Antes do discurso, o presidente assinou três decretos para a criação da Reserva de Desenvolvimento Sustentável Córregos dos Vales do Norte de Minas (MG), ampliação do Parque Nacional do Pantanal Mato-Grossense (MT) e ampliação da Estação Ecológica de Taiamã (MT), que, juntos, representam mais de 145 mil hectares protegidos.

“Nosso objetivo é alcançarmos a meta de até 2030 garantir trinta por cento de proteção da área oceânica, conforme prevê a Convenção sobre Diversidade Biológica”, reforçou o presidente.

Lula também lembrou que a COP15 ocorre em um momento de grandes tensões geopolíticas com ações unilaterais, atentados à soberania e execuções sumárias se tornando a regra, mas que a cooperação multilateral é um caminho possível para superar esses desafios. 

“Que esta COP15 seja um espaço de avanços coletivos em defesa da natureza e da humanidade”, concluiu.

Inicio da plenária das atividades da reunião da COP15 biodiversidade Brasil-Pantanal

COP15 segue até dia 29

O encontro de Lula com chefes de Estado, líderes de governo e representantes diplomáticos dos 132 países mais a União Europeia que assinam a Convenção sobre a Conservação das Espécies Migratórias de Animais Silvestres (CMS, na sigla em inglês). , antecedeu a 15ª Conferência das Nações Unidas (COP15) que ocorrerá entre os dias 23 e 29, na capital sul-mato-grossense. 

O objetivo é orientar as delegações para ampliar a cooperação internacional, no sentido de enfrentar desafios relacionados à conservação da biodiversidade que migram entre os países.

Presença do presidente do Paraguai, Santiago Peña, cujo país faz fronteira com o estado do Mato Grosso do Sul e compartilha o bioma Pantanal com a Bolívia e o Brasil, onde transitam muitas das espécies protegidas pela CMS.

A sessão de Alto Nível também teve a presença da ministra do Meio Ambiente e Mudança do Clima, Marina Silva, do presidente designado da COP15, João Paulo Capobianco e do Ministro das Relações Exteriores, Mauro Vieira.

Durante o evento, João Paulo Capobianco assumiu oficialmente a presidência da COP15 pelos próximos três anos.
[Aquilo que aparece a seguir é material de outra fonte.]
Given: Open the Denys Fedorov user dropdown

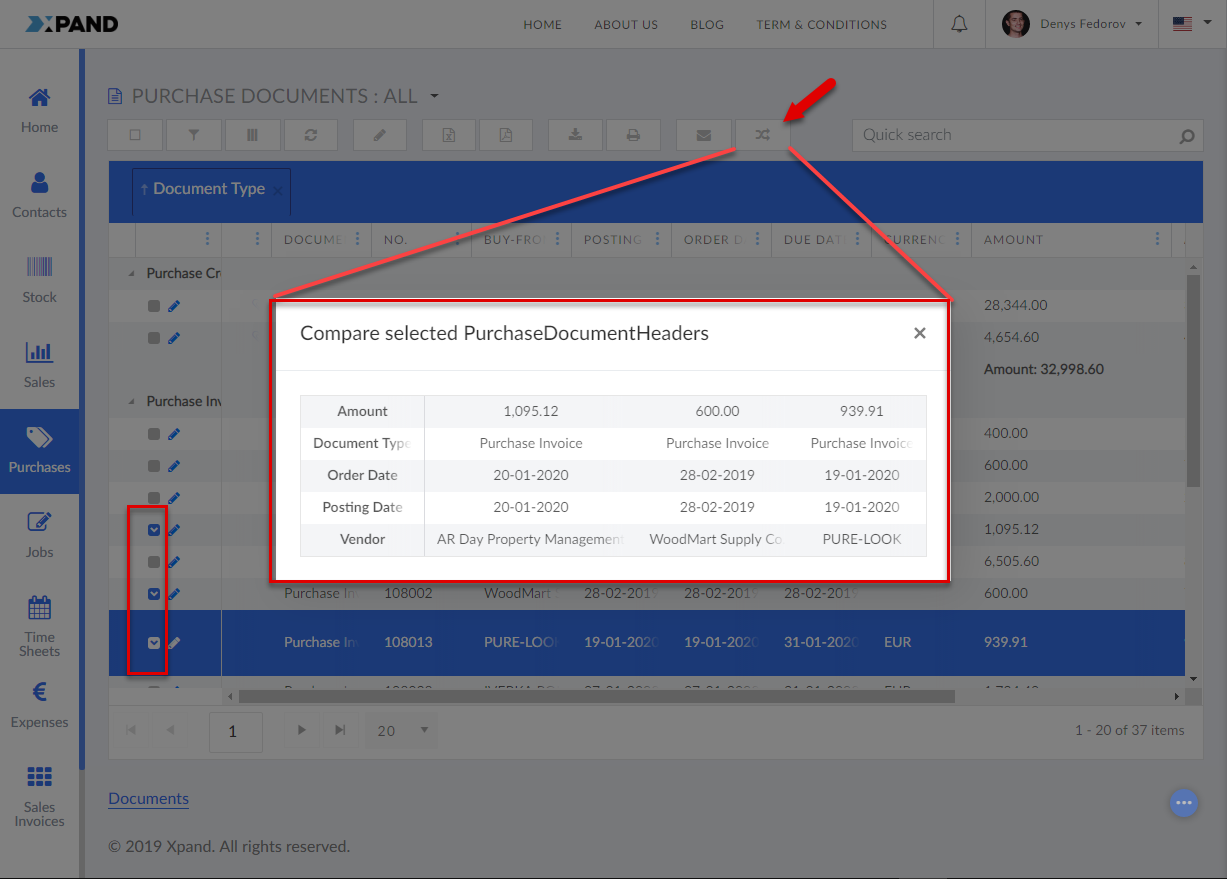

Foram também definidas a mesa diretora e a agenda de debates, além da definição de orçamento, governança e planejamento estratégico da Convenção para o triênio.

A plenária permanecerá aberta até o próximo domingo (29) quando está prevista a conclusão da agenda de trabalho, que inclui ajustes das duas listas de espécies migratórias que integram o tratado internacional. O Anexo I com espécies ameaçadas de extinção e o Anexo II com espécies migratórias que necessitam de atenção pelos países.

Também estão previstos novos acordos de cooperação entre países para ações de conservação do habitat e das rotas migratórias da fauna protegida pela CMS.